The ERR_SSL_PROTOCOL_ERROR suggests something else is wrong though, it might be at your end, or it might be the server setup. You will need to figure that part out first before trying to ensure the names match.


#11

The configuration depends a bit on your server software and version. Mozilla’s SSL Configuration generator is generally a good starting point if you want to do things manually.

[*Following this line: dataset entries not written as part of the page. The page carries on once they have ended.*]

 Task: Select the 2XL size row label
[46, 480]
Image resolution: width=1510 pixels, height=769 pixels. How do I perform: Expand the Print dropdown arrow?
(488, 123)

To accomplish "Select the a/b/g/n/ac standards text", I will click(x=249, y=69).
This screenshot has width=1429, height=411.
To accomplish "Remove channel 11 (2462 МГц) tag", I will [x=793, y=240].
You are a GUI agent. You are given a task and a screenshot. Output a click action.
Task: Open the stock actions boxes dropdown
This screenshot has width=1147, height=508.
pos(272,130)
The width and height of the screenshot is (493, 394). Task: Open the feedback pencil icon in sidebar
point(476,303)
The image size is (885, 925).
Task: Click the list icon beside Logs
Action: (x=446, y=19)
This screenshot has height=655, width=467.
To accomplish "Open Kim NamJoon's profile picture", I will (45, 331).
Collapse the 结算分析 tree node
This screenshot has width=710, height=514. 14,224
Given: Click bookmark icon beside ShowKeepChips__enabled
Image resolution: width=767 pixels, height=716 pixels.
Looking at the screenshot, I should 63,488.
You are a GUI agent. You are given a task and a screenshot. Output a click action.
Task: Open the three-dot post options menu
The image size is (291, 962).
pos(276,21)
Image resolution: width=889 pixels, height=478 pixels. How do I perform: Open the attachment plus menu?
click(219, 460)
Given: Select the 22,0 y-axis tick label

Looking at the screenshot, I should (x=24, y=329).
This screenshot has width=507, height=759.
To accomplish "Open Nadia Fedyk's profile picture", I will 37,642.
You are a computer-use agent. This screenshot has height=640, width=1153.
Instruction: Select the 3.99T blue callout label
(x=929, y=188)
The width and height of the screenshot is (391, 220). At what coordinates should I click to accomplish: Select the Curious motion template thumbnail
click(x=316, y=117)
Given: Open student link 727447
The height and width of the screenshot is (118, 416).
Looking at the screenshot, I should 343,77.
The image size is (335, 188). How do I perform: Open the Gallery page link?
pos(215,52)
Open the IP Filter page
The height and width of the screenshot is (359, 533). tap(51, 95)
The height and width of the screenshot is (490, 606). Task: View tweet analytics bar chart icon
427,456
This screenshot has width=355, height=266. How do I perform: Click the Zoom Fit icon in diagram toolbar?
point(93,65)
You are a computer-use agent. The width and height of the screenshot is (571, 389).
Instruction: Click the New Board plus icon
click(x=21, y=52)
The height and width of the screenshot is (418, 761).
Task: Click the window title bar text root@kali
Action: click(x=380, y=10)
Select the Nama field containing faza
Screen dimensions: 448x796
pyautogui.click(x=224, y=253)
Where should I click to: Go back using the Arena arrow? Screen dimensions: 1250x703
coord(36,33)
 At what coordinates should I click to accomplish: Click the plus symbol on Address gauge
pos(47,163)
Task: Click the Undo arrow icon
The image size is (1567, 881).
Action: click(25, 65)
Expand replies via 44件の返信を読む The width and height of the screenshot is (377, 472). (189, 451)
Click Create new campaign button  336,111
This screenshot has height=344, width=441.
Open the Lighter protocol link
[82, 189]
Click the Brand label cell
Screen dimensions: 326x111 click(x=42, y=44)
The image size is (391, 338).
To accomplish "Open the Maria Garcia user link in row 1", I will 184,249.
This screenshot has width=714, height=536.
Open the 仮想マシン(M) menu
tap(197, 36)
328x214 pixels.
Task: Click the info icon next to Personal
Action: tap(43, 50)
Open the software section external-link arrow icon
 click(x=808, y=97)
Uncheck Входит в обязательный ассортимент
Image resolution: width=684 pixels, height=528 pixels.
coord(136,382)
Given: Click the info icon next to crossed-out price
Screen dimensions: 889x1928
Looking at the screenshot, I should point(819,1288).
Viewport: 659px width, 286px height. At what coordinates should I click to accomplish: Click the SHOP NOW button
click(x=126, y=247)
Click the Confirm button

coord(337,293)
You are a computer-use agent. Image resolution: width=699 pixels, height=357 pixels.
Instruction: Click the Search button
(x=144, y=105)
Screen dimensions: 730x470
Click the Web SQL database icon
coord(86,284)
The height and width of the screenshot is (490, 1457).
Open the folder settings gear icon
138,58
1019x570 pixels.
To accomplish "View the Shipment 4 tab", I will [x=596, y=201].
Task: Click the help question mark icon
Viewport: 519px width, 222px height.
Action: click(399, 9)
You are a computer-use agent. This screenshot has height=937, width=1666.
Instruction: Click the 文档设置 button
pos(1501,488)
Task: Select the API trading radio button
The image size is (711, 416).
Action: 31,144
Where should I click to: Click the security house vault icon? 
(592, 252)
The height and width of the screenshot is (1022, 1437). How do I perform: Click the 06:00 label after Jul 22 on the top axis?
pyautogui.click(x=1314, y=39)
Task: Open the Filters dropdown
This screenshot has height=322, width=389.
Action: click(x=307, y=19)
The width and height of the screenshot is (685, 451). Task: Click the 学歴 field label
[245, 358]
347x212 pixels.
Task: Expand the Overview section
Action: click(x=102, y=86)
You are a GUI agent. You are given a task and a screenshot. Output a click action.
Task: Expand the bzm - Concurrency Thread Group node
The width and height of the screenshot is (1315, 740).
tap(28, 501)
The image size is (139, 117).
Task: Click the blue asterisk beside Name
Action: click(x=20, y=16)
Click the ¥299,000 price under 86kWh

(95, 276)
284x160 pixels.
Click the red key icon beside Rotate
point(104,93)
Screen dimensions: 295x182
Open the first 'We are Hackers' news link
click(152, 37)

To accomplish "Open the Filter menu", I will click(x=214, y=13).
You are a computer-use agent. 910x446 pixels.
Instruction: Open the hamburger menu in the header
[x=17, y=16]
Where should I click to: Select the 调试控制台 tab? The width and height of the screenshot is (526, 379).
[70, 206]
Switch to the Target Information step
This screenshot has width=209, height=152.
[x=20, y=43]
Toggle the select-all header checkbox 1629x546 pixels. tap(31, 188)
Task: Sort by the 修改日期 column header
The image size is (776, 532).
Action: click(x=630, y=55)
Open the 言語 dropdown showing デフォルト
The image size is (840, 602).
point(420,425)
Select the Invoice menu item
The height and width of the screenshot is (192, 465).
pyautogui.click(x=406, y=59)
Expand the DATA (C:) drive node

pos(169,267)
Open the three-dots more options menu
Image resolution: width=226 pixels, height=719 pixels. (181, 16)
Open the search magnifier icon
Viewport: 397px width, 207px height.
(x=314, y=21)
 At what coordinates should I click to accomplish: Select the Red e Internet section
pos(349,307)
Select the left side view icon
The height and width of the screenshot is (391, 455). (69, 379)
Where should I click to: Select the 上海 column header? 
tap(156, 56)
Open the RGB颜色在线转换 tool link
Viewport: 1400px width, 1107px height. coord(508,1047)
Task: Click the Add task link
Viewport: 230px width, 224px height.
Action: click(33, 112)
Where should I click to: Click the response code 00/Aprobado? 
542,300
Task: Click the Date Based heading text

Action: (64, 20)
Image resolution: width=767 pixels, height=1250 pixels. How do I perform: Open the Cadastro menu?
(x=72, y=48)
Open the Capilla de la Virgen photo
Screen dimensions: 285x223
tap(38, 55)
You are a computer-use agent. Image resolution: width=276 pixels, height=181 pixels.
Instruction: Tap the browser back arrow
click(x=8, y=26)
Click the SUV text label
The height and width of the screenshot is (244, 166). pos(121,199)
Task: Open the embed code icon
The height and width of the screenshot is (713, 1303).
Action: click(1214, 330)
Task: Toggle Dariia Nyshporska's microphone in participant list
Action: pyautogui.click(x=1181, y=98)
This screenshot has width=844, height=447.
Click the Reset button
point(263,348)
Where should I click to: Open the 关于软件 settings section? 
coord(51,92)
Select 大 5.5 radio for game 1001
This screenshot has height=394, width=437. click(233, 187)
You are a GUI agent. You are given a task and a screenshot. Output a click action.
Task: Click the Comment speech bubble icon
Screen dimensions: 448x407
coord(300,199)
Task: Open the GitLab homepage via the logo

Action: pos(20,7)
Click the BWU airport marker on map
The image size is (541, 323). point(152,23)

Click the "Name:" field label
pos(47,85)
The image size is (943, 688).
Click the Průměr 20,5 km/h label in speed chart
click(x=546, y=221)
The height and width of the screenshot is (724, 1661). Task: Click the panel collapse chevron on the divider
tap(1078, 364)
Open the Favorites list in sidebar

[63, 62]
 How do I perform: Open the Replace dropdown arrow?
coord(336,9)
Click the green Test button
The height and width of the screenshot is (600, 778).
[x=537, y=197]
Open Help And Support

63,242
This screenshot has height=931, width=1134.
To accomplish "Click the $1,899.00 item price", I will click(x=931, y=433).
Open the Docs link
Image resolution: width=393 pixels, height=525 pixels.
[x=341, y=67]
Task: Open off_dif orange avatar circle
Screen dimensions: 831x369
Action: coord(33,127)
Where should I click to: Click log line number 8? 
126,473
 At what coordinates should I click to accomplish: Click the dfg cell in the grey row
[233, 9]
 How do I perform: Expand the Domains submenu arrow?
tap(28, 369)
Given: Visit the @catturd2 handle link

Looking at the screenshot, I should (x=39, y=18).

Alternatively, you can still use the apache installer that’s included with certbot now that you have a certificate. To do that, simply run:

./certbot-auto install --cert-path /etc/letsencrypt/live/www.signa.com/fullchain.pem --key-path /etc/letsencrypt/live/www.signa.com/privkey.pem

Or if you’re running an apache version < 2.4.8 (use apache2 -v if you’re not sure):

./certbot-auto install --cert-path /etc/letsencrypt/live/www.signa.com/cert.pem --key-path /etc/letsencrypt/live/www.signa.com/privkey.pem --chain-path /etc/letsencrypt/live/www.signa.com/chain.pem

This will automatically configure SSL in apache for you.


#12

pfg, that did it.

Awesome instructions. The test site is working with ssl, thank you so much!


#13

Glad it worked! Once you finish the migration and the new server is live, I would recommend requesting a new certificate using the apache plugin once somewhere within the next 2 months (following the apache instruction on certbot’s homepage, the existing certificate will just be replaced) in order to move your renewal configuration away from the manual plugin, which cannot run automatically (obviously :smile:). This will allow you to use the recommended ./certbot-auto renew command to renew after that (more details in the docs as well).


#14

This topic was automatically closed 30 days after the last reply. New replies are no longer allowed.